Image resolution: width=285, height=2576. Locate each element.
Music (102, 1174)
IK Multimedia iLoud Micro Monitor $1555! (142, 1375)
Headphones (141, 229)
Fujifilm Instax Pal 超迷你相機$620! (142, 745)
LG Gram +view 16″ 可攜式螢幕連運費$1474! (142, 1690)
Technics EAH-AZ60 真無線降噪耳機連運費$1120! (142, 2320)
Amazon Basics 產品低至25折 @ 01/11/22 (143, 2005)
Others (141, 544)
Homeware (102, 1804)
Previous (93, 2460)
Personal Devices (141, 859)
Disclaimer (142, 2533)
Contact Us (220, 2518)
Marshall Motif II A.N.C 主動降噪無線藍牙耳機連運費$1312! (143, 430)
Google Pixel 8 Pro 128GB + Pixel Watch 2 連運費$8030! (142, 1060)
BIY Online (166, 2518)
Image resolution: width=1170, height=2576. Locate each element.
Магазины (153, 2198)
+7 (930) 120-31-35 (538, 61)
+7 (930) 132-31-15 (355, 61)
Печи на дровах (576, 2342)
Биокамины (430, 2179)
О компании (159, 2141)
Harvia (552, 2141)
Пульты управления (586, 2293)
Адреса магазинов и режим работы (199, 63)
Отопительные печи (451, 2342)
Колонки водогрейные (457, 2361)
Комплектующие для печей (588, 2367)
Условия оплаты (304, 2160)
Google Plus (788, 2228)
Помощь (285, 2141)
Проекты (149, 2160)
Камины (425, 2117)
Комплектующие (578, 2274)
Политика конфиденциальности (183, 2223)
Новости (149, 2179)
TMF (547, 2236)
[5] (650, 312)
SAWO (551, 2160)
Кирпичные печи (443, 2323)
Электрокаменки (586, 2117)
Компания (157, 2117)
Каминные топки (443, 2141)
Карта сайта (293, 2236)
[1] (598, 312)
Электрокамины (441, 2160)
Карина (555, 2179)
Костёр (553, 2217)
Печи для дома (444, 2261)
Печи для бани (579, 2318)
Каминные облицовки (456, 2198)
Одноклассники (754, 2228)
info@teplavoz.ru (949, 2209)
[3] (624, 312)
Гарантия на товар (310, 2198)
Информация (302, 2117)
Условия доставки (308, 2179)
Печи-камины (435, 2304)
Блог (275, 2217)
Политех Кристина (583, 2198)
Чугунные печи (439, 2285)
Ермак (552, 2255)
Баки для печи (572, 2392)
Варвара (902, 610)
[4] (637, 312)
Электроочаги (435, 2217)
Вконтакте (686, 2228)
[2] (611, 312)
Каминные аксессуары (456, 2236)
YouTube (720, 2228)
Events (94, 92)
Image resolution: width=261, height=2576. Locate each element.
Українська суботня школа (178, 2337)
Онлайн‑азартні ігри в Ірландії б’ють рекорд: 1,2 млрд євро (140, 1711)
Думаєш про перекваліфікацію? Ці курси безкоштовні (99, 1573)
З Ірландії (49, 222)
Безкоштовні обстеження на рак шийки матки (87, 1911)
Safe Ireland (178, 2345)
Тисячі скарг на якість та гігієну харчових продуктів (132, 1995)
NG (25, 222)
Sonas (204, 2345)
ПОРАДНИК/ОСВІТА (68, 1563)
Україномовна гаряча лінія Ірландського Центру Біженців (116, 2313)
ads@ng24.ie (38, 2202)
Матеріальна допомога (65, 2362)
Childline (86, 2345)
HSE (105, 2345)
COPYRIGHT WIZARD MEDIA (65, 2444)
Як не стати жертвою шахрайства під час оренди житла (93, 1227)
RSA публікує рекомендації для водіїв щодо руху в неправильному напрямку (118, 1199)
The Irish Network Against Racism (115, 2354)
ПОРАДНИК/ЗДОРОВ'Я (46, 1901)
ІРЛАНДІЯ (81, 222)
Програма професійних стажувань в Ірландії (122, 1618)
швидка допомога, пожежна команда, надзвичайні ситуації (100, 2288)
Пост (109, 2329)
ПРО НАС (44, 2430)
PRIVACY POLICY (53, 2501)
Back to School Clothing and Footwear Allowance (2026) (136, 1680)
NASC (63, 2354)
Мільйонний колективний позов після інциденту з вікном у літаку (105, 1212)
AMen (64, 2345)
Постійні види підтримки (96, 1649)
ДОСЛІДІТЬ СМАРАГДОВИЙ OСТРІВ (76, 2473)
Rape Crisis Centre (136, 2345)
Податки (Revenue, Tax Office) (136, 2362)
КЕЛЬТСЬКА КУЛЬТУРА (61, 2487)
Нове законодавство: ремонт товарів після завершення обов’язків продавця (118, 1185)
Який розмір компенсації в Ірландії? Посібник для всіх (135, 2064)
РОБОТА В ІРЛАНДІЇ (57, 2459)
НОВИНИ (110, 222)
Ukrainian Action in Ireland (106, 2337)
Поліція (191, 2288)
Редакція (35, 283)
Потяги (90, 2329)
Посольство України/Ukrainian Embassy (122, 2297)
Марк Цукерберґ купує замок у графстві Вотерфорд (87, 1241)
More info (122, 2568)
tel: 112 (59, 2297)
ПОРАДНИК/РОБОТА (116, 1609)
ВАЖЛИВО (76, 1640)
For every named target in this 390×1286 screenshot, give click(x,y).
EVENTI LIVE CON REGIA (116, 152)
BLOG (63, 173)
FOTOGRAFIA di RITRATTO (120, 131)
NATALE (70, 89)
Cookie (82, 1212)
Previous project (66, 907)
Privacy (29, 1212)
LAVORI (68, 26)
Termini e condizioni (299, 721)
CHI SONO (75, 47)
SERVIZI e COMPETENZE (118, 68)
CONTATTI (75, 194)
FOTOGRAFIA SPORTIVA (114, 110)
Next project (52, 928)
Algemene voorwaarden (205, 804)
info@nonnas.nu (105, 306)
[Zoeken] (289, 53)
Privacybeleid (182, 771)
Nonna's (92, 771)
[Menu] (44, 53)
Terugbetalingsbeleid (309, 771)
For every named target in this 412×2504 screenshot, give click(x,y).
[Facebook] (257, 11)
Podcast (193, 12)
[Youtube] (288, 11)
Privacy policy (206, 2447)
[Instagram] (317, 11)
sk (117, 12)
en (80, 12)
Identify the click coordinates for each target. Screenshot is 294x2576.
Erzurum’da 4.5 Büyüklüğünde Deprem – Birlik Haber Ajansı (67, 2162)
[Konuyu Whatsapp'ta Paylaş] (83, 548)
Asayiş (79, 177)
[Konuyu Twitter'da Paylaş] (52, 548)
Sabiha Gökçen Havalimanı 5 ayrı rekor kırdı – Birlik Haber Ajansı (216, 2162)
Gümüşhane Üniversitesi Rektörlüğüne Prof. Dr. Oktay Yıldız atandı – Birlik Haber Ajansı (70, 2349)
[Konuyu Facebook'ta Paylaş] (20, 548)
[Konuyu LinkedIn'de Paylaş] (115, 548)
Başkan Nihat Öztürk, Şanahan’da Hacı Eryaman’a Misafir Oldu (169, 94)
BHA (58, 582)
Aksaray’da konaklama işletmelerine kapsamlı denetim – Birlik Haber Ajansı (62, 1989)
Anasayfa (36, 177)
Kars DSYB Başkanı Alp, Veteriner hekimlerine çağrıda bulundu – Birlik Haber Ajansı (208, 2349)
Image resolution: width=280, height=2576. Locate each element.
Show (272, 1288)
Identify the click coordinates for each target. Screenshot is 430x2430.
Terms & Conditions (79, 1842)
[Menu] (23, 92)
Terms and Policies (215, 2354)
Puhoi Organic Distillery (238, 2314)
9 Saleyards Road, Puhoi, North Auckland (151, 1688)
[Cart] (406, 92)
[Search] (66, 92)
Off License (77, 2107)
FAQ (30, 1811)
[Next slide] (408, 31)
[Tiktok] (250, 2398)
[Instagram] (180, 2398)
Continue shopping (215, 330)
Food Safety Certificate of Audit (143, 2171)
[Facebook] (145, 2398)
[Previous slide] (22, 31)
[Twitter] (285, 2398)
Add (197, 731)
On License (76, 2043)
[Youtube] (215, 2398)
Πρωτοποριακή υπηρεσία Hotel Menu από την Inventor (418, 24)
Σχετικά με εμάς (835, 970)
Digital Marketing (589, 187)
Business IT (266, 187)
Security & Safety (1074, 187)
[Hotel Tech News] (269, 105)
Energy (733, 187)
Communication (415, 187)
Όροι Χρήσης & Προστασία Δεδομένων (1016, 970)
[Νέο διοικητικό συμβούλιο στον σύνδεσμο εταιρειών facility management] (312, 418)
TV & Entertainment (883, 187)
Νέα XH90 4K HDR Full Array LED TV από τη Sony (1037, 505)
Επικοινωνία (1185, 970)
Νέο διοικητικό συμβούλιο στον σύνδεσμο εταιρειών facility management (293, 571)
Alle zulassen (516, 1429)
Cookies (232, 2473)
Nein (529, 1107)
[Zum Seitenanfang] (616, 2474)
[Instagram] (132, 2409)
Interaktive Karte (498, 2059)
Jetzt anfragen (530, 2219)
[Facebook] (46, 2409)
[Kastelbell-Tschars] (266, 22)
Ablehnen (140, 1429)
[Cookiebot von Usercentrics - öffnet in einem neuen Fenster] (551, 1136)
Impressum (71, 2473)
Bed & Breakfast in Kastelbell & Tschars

********

**WHAT IS NEEDED**
Your answer should be the lines above that contain the word "Facebook", copied out.

**TASK ANSWER**
[Facebook] (257, 11)
[Konuyu Facebook'ta Paylaş] (20, 548)
[Facebook] (145, 2398)
[Facebook] (46, 2409)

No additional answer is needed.